At a press conference on Wednesday, House Minority Leader, Kevin McCarthy blasted Ocasio-Cortez for her remarks and called for an apology.
“I think Congresswoman AOC needs to apologize,” he said. “Not only to the nation but to the world. She does not understand history.”
WATCH: Republican House leader says Alexandria Ocasio-Cortez ‘doesn’t know history’ after ‘concentration camp’ remarks
“She does not understand what is going on at the border at the same time,” he continued, saying there is no comparison and calling Ocasio-Cortez’s remarks “embarrassing.”
“To take something that happened in history where millions of Jews died… and equate that to somewhere that’s happening on the border… she owes this nation an apology.”

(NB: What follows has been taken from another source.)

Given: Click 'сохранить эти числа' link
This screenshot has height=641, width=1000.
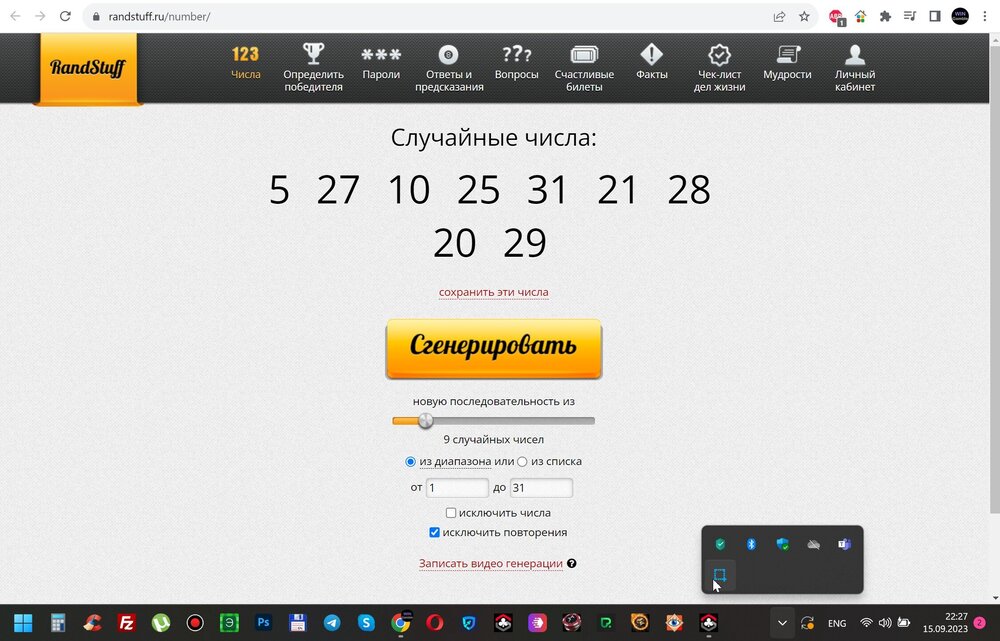Looking at the screenshot, I should (493, 293).
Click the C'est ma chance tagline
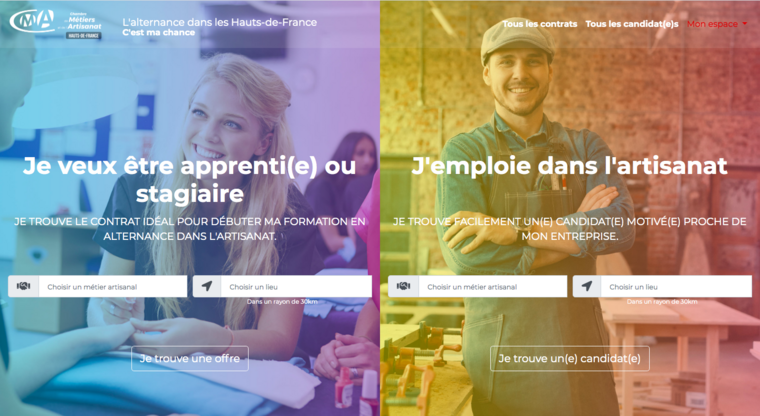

Despite the criticism, New York Rep. and Chair of the House Judiciary Committee, Jerrold Nadler, defended Ocasio-Cortez in a tweet onTuesday.
“One of the lessons from the Holocaust is ‘Never Again’ — not only to mass murder, but also to the dehumanization of people, violations of basic rights, and assaults on our common morality,” Nadler wrote. “We fail to learn that lesson when we don’t callout (sic.) such inhumanity right in front of us.”
Despite the criticism, Ocasio-Cortez doubled down on the comments in a series of tweets Wednesday.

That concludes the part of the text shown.